### Saved entries
=== Section Start ===

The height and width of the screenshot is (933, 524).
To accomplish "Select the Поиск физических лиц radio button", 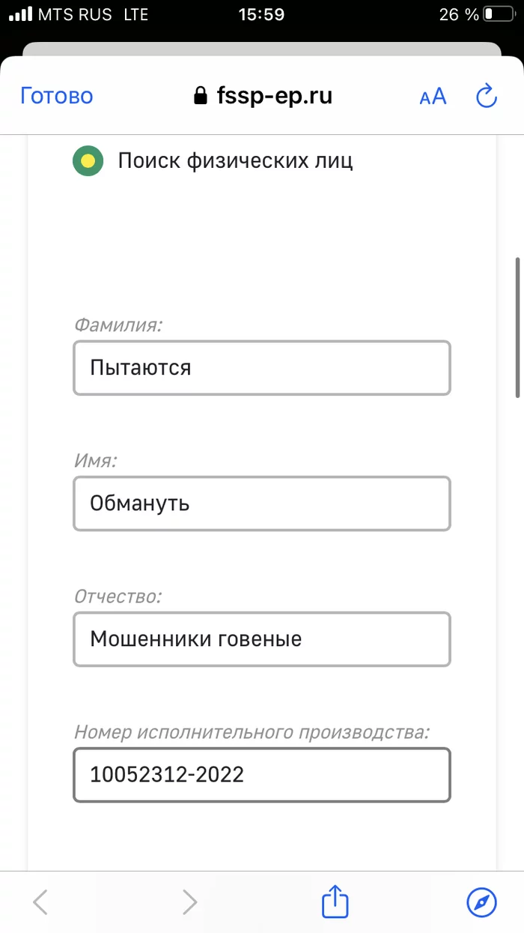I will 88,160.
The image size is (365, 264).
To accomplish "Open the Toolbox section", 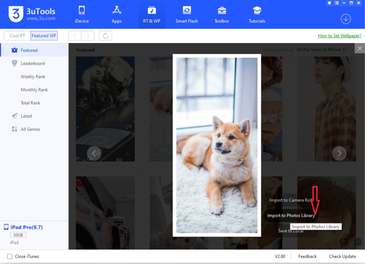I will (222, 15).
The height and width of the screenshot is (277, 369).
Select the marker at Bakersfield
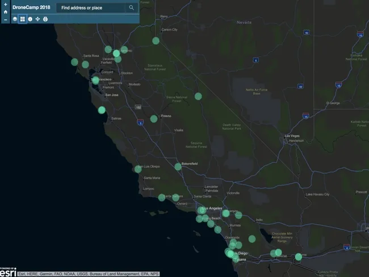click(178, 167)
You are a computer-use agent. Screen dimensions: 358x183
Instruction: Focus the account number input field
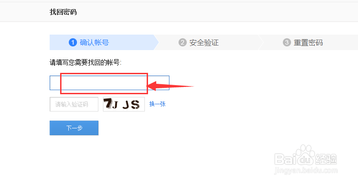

=== Section End ===

### WORK ITEM
Each line from the line containing "You are a computer-use" through the final line of the data above must be retyped exactly; nothing else, and no pictures, may appear.

### WRITTEN RESPONSE
You are a computer-use agent. Screen dimensions: 358x183
Instruction: Focus the account number input field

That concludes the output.